On April 6, 2010, Petitioner Rahkim Tucker pled guilty to possession of a firearm by a convicted felon, for which he was sentenced to 37 months in prison, followed by three years of supervised release. Because Mr. Tucker violated the terms of his supervised release, on September 5, 2012, the Court placed him on electronic monitoring for six months. Mr. Tucker then violated the conditions of his home confinement. As a result, on January 31, 2013, the Court sentenced him to twelve months’ imprisonment, followed by two years of supervised release. On February 3, 2014, Mr. Tucker provided a urine sample which tested positive for marijuana, in violation of his conditions of supervised release. Five days later, on February 8, 2014, he was arrested by state authorities for several drug-related crimes, again in violation of the conditions of his release. A revocation hearing was held on October 29, 2014, and on December 10, 2014, this Court sentenced Mr. Tucker to two years, to run concurrently with his state sentence of three years (imposed on December 12, 2014). Mr. Tucker now moves [Doc. # 1] to Vacate, Set Aside, or Correct a Sentence by a Person in Federal Custody pursuant to 28 U.S.C. § 2255. The Court issued an Order to Show Cause on September 16, 2015, to which the Government responded on October 23, 2015.
During the October 29, 2014 revocation hearing, Mr. Tucker expressed his desire to remain in state custody, rather than being transferred to a federal facility so that he could complete a gang renunciation program which he had started. (See Revocation Hr’g Tr., Ex. 1 to Gov’t’s Resp. [Doc. # 5] at 10.) He also expressed a preference to remain in state custody so that he could become eligible for parole. (Id. at 29.)
The Court explained to him that he would receive credit toward his anticipated three-year state sentence for time served, so that by the time he had served his two-year federal sentence, he would only have a few months left to serve in state custody. (Id. at 31.) Assistant United States Attorney Felice Duffy then interjected, leading to the following exchange:
Ms. Duffy: [M]y understanding is if he was sentenced today and put into federal custody, he would get credit back to January on the federal term.
[Defense Attorney Justin] Smith: Yes, your Honor. That’s my understanding. . . .
The Court: If he’s sentenced in a month, but before the state imposes its sentence, that’s still true and he gets ten months [credit].
Ms. Duffy: Exactly. . . . I believe if he was sentenced by the state in December to three years, he would get the time served already to the state sentence, and if he was sentenced federally after that, that whatever the sentence was, if you were to say it was to run concurrent, it would run concurrently with him serving his state sentence so that he might not – again, this is always up to BOP, too, but he may not go into federal jail at that point. . . .
The Court: So Ms.
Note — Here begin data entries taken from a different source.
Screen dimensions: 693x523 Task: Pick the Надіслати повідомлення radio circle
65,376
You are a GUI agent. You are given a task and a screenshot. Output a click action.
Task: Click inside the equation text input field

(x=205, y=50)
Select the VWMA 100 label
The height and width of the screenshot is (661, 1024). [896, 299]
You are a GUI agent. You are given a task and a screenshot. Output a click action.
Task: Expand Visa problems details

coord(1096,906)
Duffy is suggesting that if your state sentence proceeds and a federal sentence is imposed after that concurrently, at some point at which the numbers work out you wouldn’t have anymore [sic] time because you would have served the federal time if it were imposed concurrently already in state prison.
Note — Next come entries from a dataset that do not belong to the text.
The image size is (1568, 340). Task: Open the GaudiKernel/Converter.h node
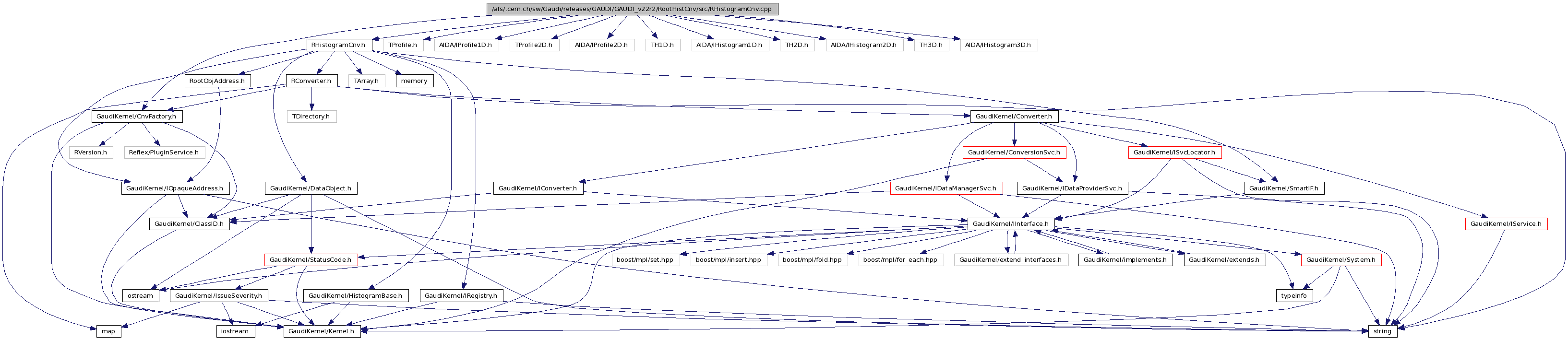pos(1014,117)
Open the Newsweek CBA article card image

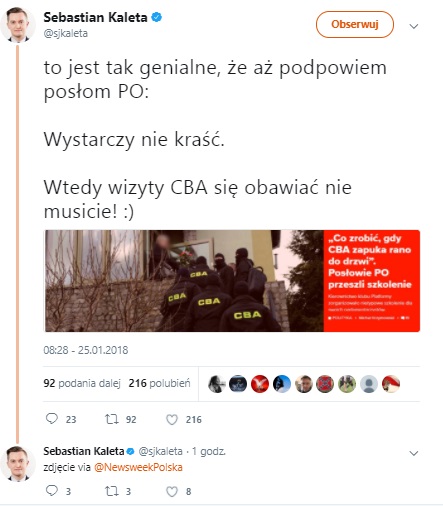click(184, 281)
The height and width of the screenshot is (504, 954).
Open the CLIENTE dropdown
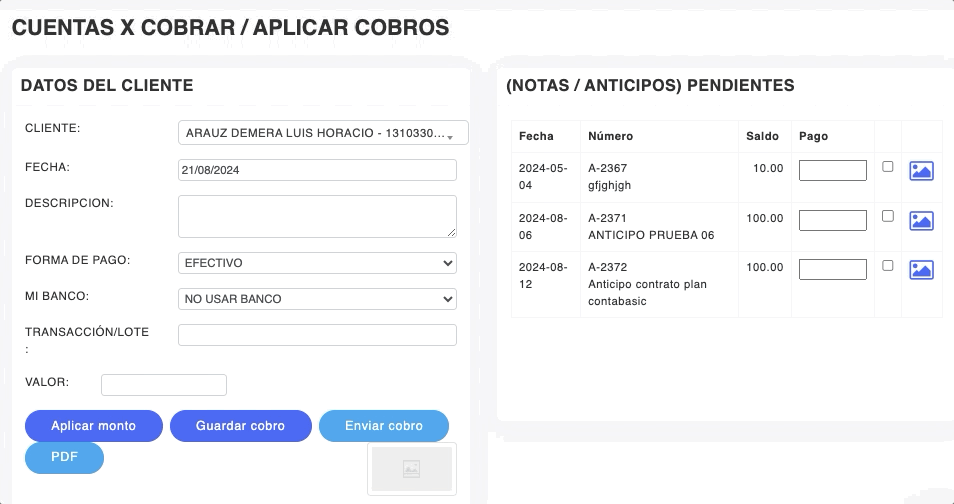point(322,133)
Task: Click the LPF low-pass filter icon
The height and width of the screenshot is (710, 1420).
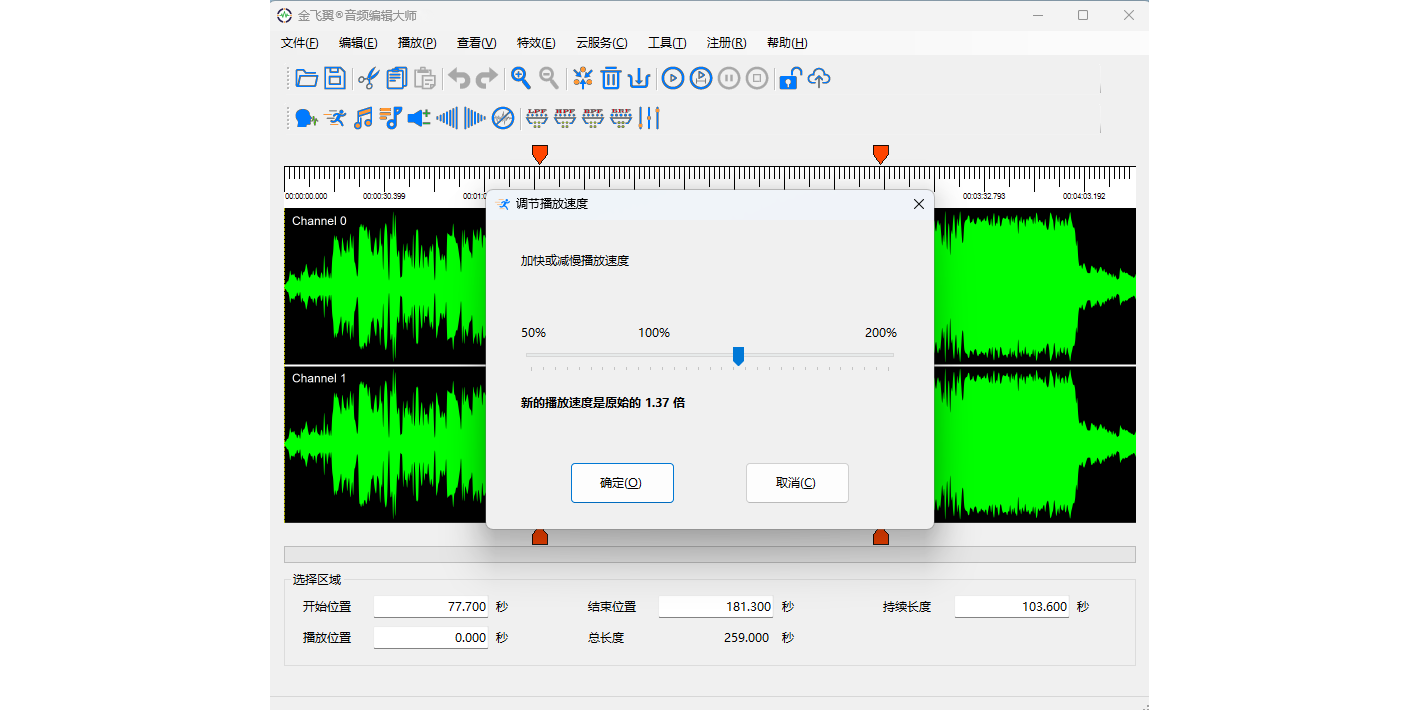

(Id. at 32–34.) Ultimately, the Court decided to continue sentencing to allow the state to sentence Mr. Tucker before it imposed the federal sentence and to permit Mr. Tucker to complete the gang renunciation program. (Id. at 35.)
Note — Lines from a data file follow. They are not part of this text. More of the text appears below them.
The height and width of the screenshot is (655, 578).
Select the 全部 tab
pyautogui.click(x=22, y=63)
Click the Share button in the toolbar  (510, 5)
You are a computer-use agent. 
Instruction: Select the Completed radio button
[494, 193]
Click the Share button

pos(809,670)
When the parties returned to Court on December 10, 2014 for sentencing, however, the Court learned that Mr. Tucker’s state sentence had not yet been imposed and Mr. Tucker had been transferred to federal custody. (Sent. Tr., Ex. 2 to Gov’t’s Resp. at 4.) Mr. Smith urged the Court “to impose a sentence of 18 months as opposed to the full 24 months” (id. at 7), while the Government sought a sentence of 24 months (id. at 8). In imposing a sentence of 24 months, the Court explained:
I realize that there have been some changes in your state court situation such that you now find yourself in federal custody, but the objective of the Court at this point is to impose a sentence that reflects the seriousness of a third time supervised release violation, promotes respect for the law, is just punishment, and provides adequate deterrence to your ...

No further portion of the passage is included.